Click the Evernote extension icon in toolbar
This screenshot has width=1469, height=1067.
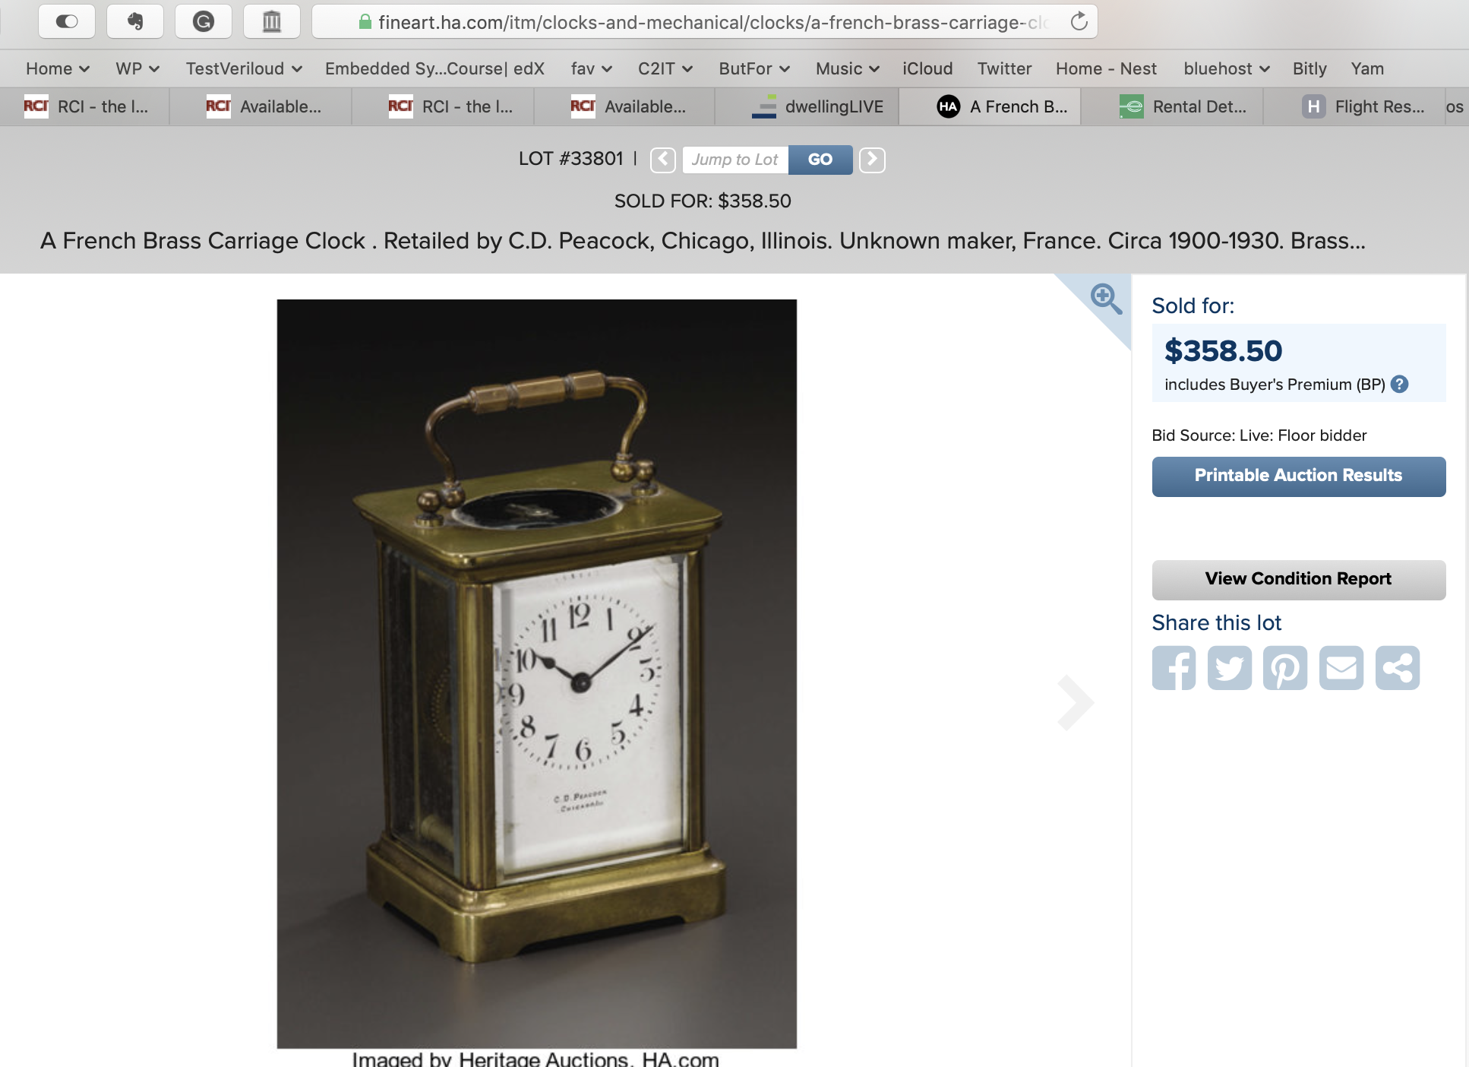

--

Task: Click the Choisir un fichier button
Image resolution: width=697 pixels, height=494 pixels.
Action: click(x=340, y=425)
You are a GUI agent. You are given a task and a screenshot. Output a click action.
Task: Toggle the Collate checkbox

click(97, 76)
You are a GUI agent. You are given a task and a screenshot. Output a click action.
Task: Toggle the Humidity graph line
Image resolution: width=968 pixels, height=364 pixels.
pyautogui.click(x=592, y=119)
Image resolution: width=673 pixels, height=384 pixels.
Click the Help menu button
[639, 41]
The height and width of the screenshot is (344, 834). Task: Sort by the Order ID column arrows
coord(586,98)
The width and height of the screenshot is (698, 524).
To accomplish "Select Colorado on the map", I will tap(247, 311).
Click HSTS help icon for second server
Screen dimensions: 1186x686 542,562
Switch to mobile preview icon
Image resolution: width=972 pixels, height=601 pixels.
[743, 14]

==

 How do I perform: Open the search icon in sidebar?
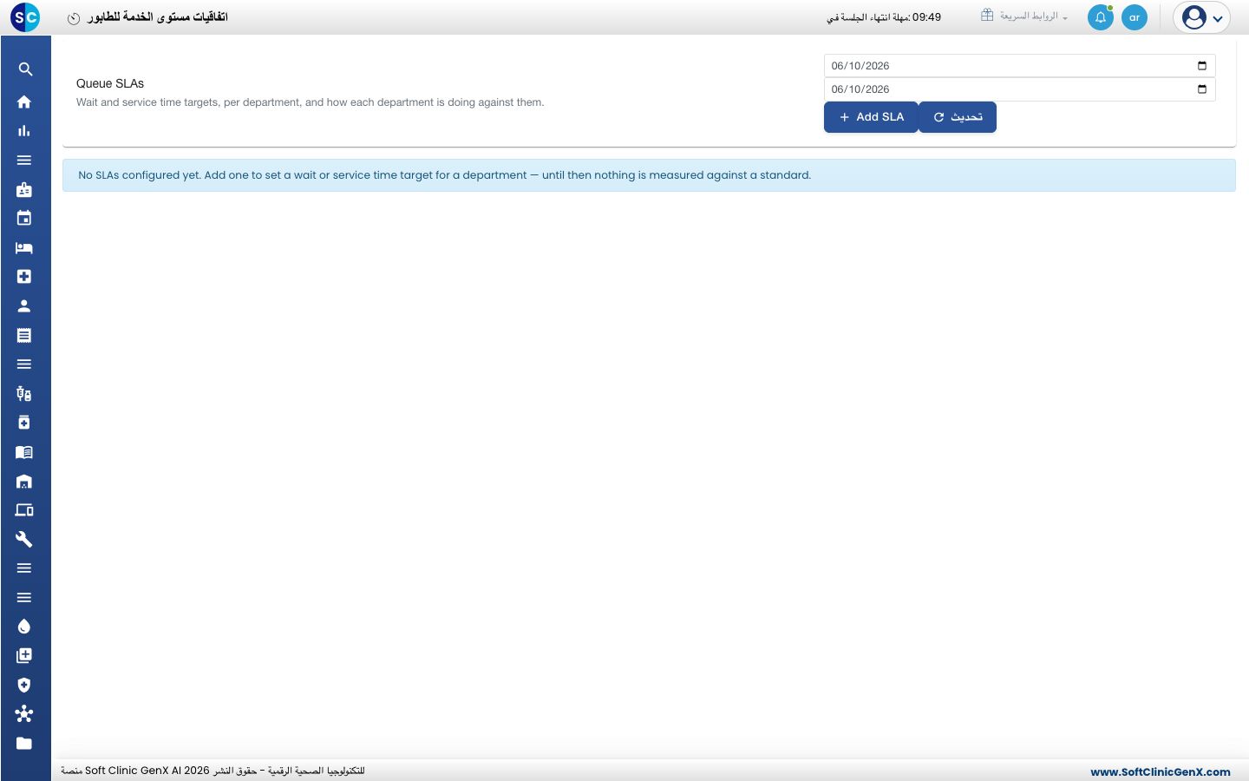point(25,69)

▸ What is needed
Give back exactly the lines above, from the line containing "Click the Evernote extension icon in toolbar" through the line containing "This screenshot has width=1469, height=1067.", with both end lines and nothing more.

▸ Written answer
Click the Evernote extension icon in toolbar
This screenshot has width=1469, height=1067.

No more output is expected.